▶ Exercise passage
◇ ◇ ◇ ◇
But before I paste them I "set the tone" for what I want to explore.

I sit down with a bunch of coloured markers in different 
thicknesses
and do free-form writing until a page or two is full.

Sometimes when the pen hits the paper everything I'm feeling falls out of me onto the page
and it's scary because sometimes I say things I didn't know I was feeling
or didn't want to think about
and I see my words and the weight of them

and I make myself sit when them for a while
before I cover them up.

But I don't cover everything up, at least not all the time.

I find colours and textures and words I've cut out
and layer them over parts of the page
some here
some there
sometimes with smaller pieces of paper
where I've written thoughts out more intentionally.

The journal entries change into
more than words, they become
layers
of feelings

it feels cathartic to tear up pages
make jagged edges
cut up faces and paste them in anew.

It's a place where I can dismantle the world and make it
into something that makes sense.

People keep asking to see it
but that's not what it's for.

It's for me.

And after all these years of making art for other people
putting myself in the spotlight through my art
it feels so
nice
to have a place to explore myself that's

just
for me.

 

Left the house the other day


to spend a week at a cabin out at Falcon Lake because we haven't gone anywhere since before Christmas.

We drove up on Monday night and stopped at Gimli Fish on the way out to get crab legs and lobster tail and the biggest scallops I've ever seen, and after unpacking and getting a fire going we sauteed it all up in a butter and garlic sauce and ate it with a salad and a bottle of rosé.

We stayed up late and got drunk and cold running back and forth from the private hot tub on the deck to the house to get more beer. I had a killer hangover the next morning but powered through 100 pages of The Count of Monte Cristo

(I'm almost 950 pages in!)
◇ ◇ ◇ ◇
▶ Extracted entries
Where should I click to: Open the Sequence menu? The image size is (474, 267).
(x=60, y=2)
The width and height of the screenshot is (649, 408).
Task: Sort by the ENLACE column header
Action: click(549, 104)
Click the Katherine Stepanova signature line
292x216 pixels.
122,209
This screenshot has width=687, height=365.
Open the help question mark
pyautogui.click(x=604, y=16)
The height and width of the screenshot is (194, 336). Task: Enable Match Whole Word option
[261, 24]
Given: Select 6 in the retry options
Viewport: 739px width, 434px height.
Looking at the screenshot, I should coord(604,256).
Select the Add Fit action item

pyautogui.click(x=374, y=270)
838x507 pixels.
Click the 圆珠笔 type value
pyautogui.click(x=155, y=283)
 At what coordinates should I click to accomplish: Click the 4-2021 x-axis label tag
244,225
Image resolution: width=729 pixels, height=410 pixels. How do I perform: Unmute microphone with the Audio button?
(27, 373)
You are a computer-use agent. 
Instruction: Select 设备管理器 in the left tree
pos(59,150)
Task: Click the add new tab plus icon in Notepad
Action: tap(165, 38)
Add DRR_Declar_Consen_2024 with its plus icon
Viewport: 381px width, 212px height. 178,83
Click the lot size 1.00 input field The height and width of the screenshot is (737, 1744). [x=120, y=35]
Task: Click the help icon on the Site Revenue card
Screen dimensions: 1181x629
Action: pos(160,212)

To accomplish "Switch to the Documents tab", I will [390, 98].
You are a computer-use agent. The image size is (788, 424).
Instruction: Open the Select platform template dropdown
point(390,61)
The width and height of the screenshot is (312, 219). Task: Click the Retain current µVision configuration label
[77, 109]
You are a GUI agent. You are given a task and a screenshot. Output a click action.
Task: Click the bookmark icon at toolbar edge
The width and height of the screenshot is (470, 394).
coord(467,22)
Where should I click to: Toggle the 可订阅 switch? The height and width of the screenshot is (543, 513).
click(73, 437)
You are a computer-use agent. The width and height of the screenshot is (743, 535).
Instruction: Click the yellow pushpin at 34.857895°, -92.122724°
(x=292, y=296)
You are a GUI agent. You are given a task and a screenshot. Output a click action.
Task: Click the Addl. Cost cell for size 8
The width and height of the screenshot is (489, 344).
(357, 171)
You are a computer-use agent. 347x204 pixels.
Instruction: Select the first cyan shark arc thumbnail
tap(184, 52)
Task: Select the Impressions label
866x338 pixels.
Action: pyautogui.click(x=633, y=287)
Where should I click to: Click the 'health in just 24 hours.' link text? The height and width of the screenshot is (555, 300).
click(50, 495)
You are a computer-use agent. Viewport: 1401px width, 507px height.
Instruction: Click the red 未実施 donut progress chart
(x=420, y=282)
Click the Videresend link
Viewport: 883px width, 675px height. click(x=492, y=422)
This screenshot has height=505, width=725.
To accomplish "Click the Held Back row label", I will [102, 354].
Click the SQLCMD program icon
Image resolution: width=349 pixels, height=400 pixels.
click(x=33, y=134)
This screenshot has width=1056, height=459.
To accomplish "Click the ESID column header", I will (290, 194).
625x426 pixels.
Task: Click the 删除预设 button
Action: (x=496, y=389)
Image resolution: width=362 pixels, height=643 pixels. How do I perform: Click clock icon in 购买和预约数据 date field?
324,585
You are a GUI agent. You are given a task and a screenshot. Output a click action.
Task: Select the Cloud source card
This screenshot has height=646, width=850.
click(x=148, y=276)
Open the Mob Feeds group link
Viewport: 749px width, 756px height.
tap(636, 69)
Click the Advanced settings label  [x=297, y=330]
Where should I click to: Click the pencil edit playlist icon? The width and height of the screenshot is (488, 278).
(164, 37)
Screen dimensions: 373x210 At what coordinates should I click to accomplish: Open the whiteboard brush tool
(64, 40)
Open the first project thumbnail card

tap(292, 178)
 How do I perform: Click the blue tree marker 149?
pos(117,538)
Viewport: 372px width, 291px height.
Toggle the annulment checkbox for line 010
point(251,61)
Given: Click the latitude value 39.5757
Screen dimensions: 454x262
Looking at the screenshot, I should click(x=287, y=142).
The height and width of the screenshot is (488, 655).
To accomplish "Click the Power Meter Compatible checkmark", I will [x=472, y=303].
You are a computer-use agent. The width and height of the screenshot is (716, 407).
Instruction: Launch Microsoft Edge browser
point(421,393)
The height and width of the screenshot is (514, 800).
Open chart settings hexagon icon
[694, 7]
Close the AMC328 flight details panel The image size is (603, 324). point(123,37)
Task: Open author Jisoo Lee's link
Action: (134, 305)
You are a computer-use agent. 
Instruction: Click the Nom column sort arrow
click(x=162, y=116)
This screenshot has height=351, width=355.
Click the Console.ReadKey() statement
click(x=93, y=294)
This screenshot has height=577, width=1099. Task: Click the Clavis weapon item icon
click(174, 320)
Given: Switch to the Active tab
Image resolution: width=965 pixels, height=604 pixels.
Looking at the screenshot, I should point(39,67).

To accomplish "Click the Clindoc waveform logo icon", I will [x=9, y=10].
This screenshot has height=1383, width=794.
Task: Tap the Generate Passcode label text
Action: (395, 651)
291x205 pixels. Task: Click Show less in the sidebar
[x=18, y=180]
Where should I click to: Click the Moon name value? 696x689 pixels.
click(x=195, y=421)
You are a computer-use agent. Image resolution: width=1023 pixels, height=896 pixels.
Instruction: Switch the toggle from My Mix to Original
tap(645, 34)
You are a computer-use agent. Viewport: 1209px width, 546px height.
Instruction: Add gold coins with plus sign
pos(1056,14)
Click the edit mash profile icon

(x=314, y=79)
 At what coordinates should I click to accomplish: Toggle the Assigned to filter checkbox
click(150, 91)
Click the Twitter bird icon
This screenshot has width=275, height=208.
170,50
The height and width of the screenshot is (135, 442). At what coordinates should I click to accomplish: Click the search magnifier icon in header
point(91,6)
◇ ◇ ◇ ◇
▶ Your instructions
From the journaling passage, extract the words from "Left the house" to "bottle of rosé." with no changes.

▶ Response to the exercise
Left the house the other day


to spend a week at a cabin out at Falcon Lake because we haven't gone anywhere since before Christmas.

We drove up on Monday night and stopped at Gimli Fish on the way out to get crab legs and lobster tail and the biggest scallops I've ever seen, and after unpacking and getting a fire going we sauteed it all up in a butter and garlic sauce and ate it with a salad and a bottle of rosé.